_Exercises_
a. Decide whether each statement below agrees with the passage on China's wars and military reform, answering yes or no and quoting the deciding words: (i) Nanjing was recaptured in 1864; (ii) the Panthay revolt broke out in 1863; (iii) the New Army of the late 1890s was the focus of a reform broader-based than the Self Strengthening movement.
b. Reproduce everything in the passage on China's wars and military reform from "In the war of" down to "the late 1890s.", switching "Yalu" to "Amnok".
c. Resume the passage on China's wars and military reform, writing on from its final sentence.

_Provided text_
------------------------------

At the same time, China was scarcely a passive recipient of attack. The Taiping rising was crushed, with Nanjing, lost in 1853, recaptured in 1864, and in 1866 the last Taiping force was defeated. After the chaos of the years of the Taiping rebellion, there was a reaffirmation of control over border areas which had also rebelled. The Panthay revolt in Yunnan, which had broken out in 1856 ended in 1873 with the death of its leader and the capture of its capital, Tali. The Shaan-Gan uprising in Chinese Turkestan, which began in 1863, was defeated in 1876-8. As with the Chinese conquest of the regiion in the late 1750s, this was a formidable organisational achievement, as the logistical task of supporting troops was very difficult. The Chinese were helped by divisions among their opponents and by the death of the latter’s ablest leader, Ya’qub Beg in 1877. Tso Tsung-t’ang, the victorious general, and a veteran of the suppression of the Taiping rebellion, deserves to be more widely known by global military historians. There was also an attempt to improve Chinese military equipment as an aspect of modernisation. In China, the Self-Strengthening Enterprises, which began in about 1860, were used by leading provincial officials in an attempt to close the technological gap with the West. They adopted a form of state entrepreneurship sometimes known as ‘official supervision, merchant management’. The success of this policy is controversial. Failure is seen in the deficiencies in particular enterprises, notably warship manufacture, in the greater pace of Japanese progress, and because the Japanese defeated the Chinese in 1894-5. It has been argued that options were restricted by efforts to preserve unchanged traditional or Confucian Chinese culture and only bolt-on Western technology. However, at the same time, developments, not least industrialisation in the arsenals, were significant for the emergence of modern science and technology there.

In the war of 1894-5, the Japanese fleet won the battle of the Yalu river (1894) over the less speedy and manoeuvrable Chinese. Despite problems with logistics and transport, Japanese forces advanced speedily through Korea, driving the Chinese before them, and then crossed the Yalu river into Manchuria. International pressure from Russia, Germany and Japan led to a peace in which Japan kept its gains of Taiwan and the Pescadores, but not Korea.

This defeat compelled China to adopt industrial technology as well as a more modern, Western style of military training and ideology. More broad-based than the Self Strengthening movement, the focus of this reform was the so-called New Army of the late 1890s.

------------------------------

_Data section_
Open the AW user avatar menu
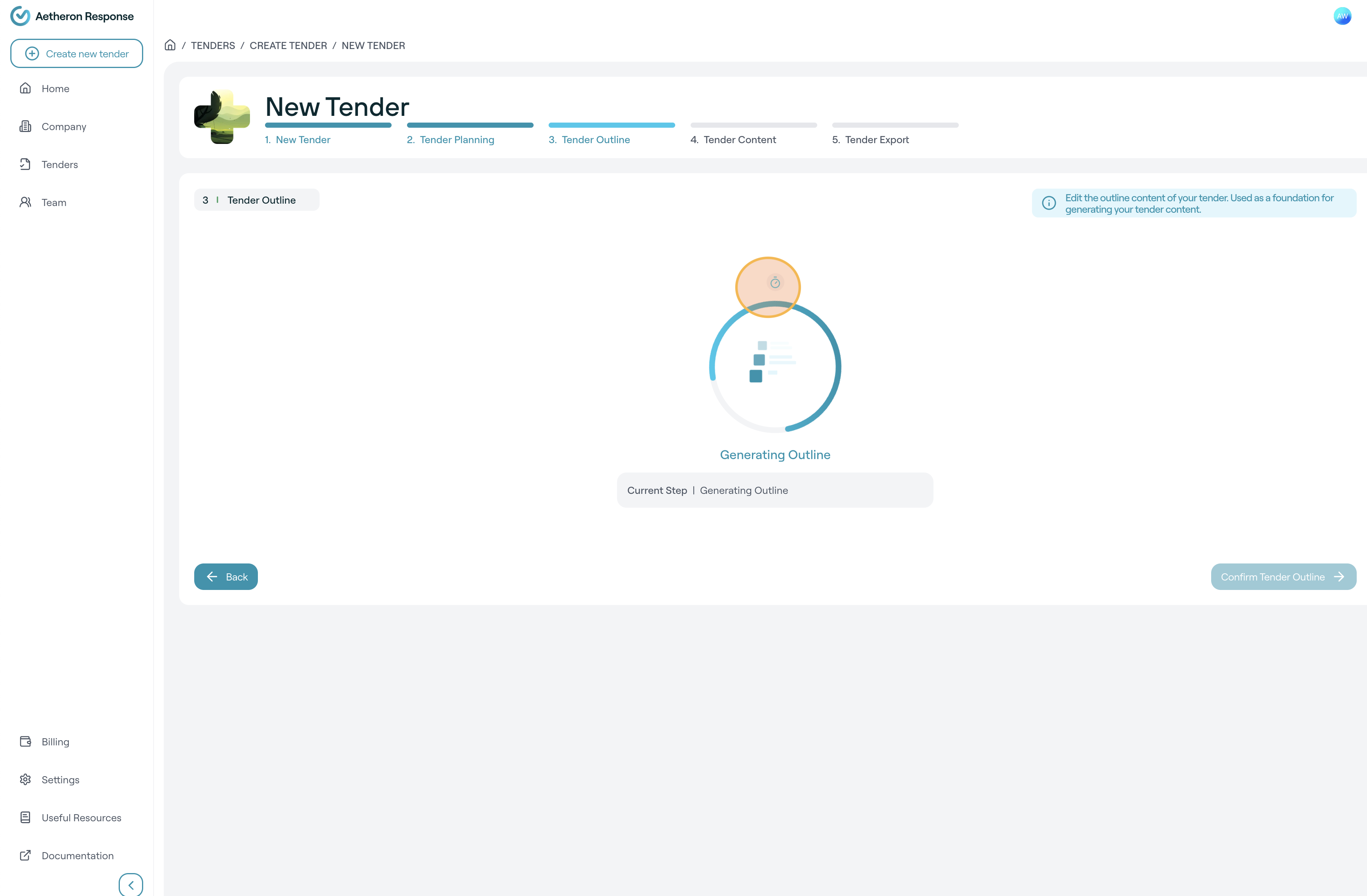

------------------------------

_Responses to the tasks_
a.
(i) Yes: "with Nanjing, lost in 1853, recaptured in 1864"
(ii) No: "The Panthay revolt in Yunnan, which had broken out in 1856 ended in 1873"
(iii) Yes: "More broad-based than the Self Strengthening movement, the focus of this reform was the so-called New Army of the late 1890s."

b.
In the war of 1894-5, the Japanese fleet won the battle of the Amnok river (1894) over the less speedy and manoeuvrable Chinese. Despite problems with logistics and transport, Japanese forces advanced speedily through Korea, driving the Chinese before them, and then crossed the Amnok river into Manchuria. International pressure from Russia, Germany and Japan led to a peace in which Japan kept its gains of Taiwan and the Pescadores, but not Korea.

This defeat compelled China to adopt industrial technology as well as a more modern, Western style of military training and ideology. More broad-based than the Self Strengthening movement, the focus of this reform was the so-called New Army of the late 1890s.

c.
Another dramatic demonstration of the ability of foreign powers to intervene in China was provided by the suppression of the Boxer movement in China. This anti-foreign movement began in 1897 and became nationally significant in 1900 when the Manchu Court increasingly aligned with the Boxers against foreign influence. Converts to Christianity were killed, hostilities between Boxers and foreign troops began, the government declared war on the foreign powers, and the foreign legations in Beijing were besieged.

Two international relief expeditions were organised. The first was blocked by the Chinese and forced to retreat to Tianjin, which was unsuccessfully besieged by the Boxers, whose swords and spears provided no protection against the firearms of the Western garrison. After Tianjin had been relieved, a second force was sent to Beijing, defeating lacklustre Chinese opposition en route. Beijing’s walls were breached and the legations rescued. The alliance of Western and Japanese troops paraded through the Forbidden City, a powerful sign of Chinese loss of face. The subsequent treaty, signed in 1901, decreed very large reparations, as well as twelve foreign garrisons between Beijing and the coast.

China’s weakness was demonstrated further in 1904-5 when the Russo-Japanese conflict arose because those two powers were unable to agree on the allocation of dominance over Korea and Manchuria. China was not consulted. Victory enabled the Japanese to create a protectorate over Korea in 1905 and to annex it formally in 1910. The Chinese question was being settled on Japanese terms. Indeed, in January 1905, Sir Ernest Satow, the British envoy in Tokyo, observed, ‘The rise of Japan has so completely upset our equilibrium as a new planet the size of Mars would derange the solar system’.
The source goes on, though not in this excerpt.